PROBLEM REQUIREMENTS: Your copy should begin at the line containing "The height and width of the screenshot is (400, 916)." and end at the last line of the records below, matching each line exactly and leaving out pictures.

Entries taken from a collection:
◇ ◇ ◇ ◇

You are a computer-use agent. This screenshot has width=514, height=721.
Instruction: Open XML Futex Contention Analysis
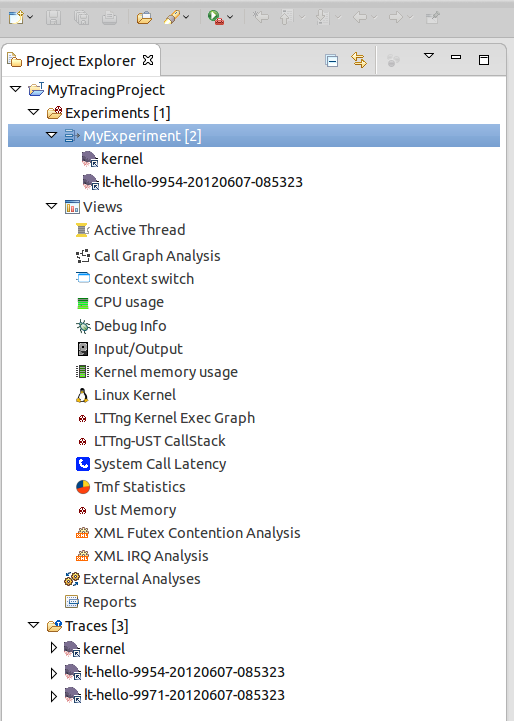click(x=188, y=533)
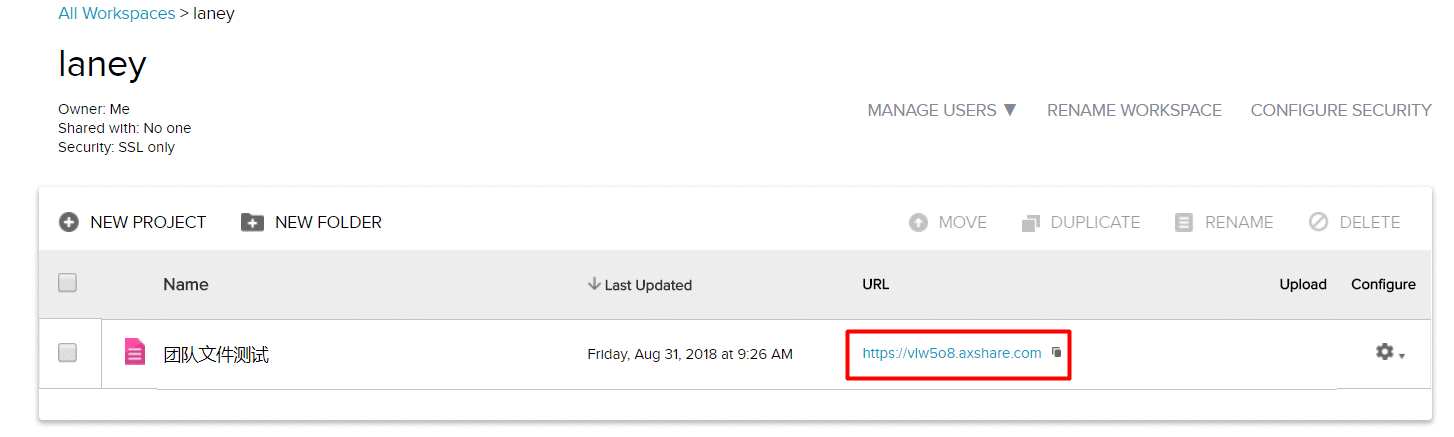The height and width of the screenshot is (437, 1454).
Task: Click the New Folder icon
Action: tap(252, 222)
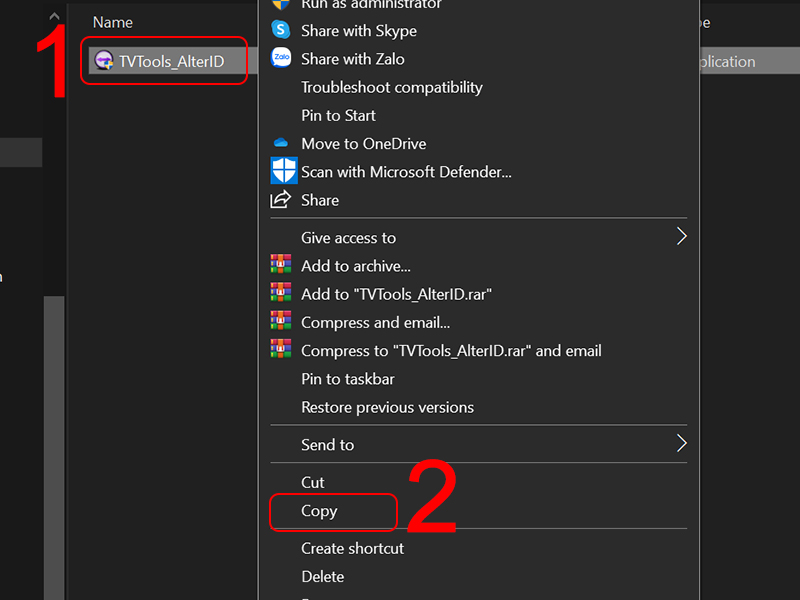Screen dimensions: 800x600
Task: Click the OneDrive cloud icon for Move to OneDrive
Action: (x=283, y=143)
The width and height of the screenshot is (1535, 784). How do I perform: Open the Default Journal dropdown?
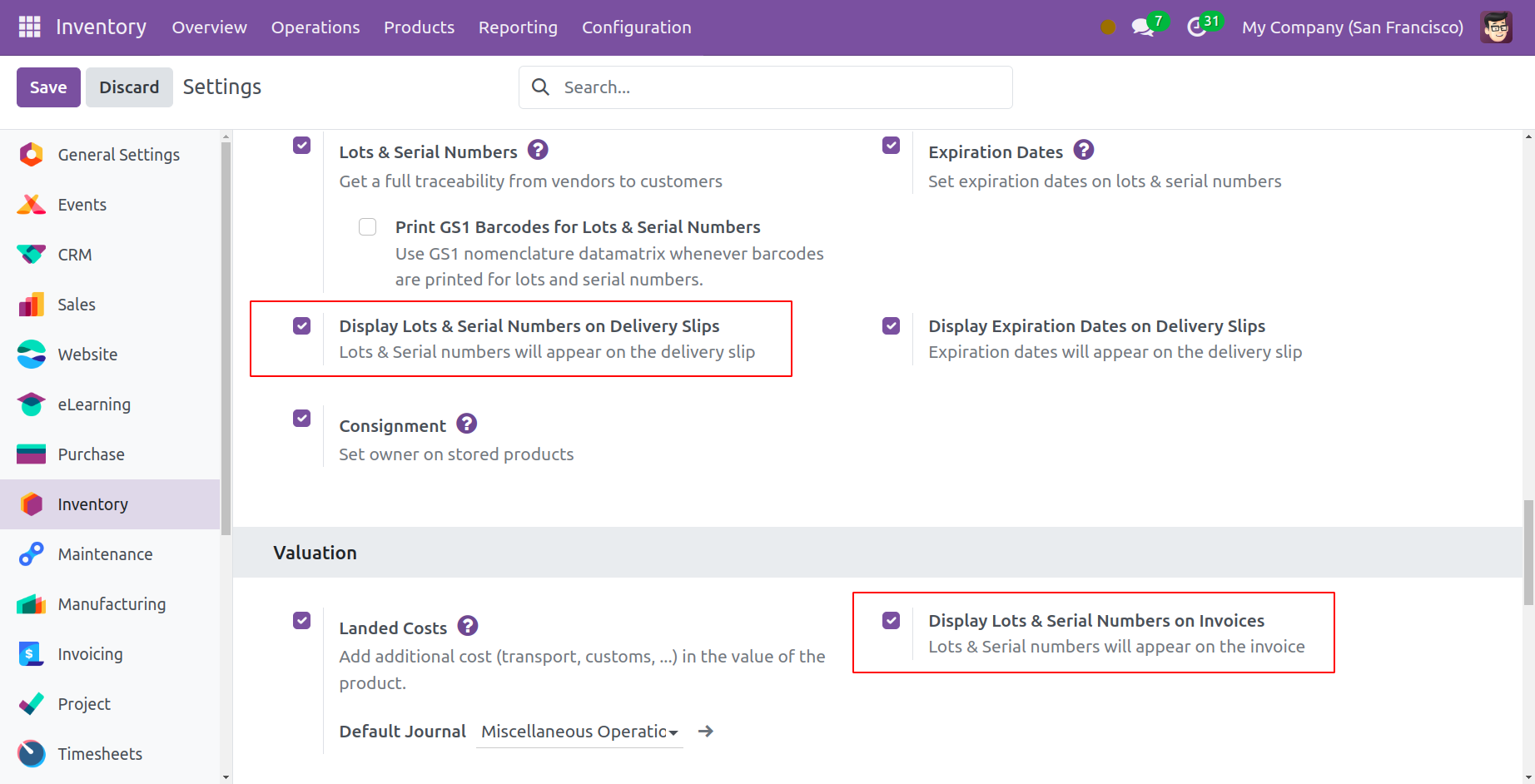point(579,732)
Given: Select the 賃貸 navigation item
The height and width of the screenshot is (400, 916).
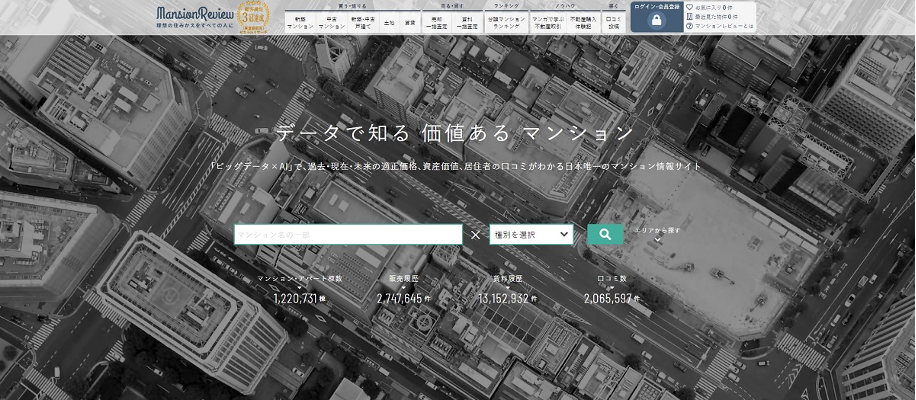Looking at the screenshot, I should click(410, 21).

◇ ◇ ◇ ◇

OUTPUT FOR THIS TASK:
The height and width of the screenshot is (400, 916).
Looking at the screenshot, I should click(410, 21).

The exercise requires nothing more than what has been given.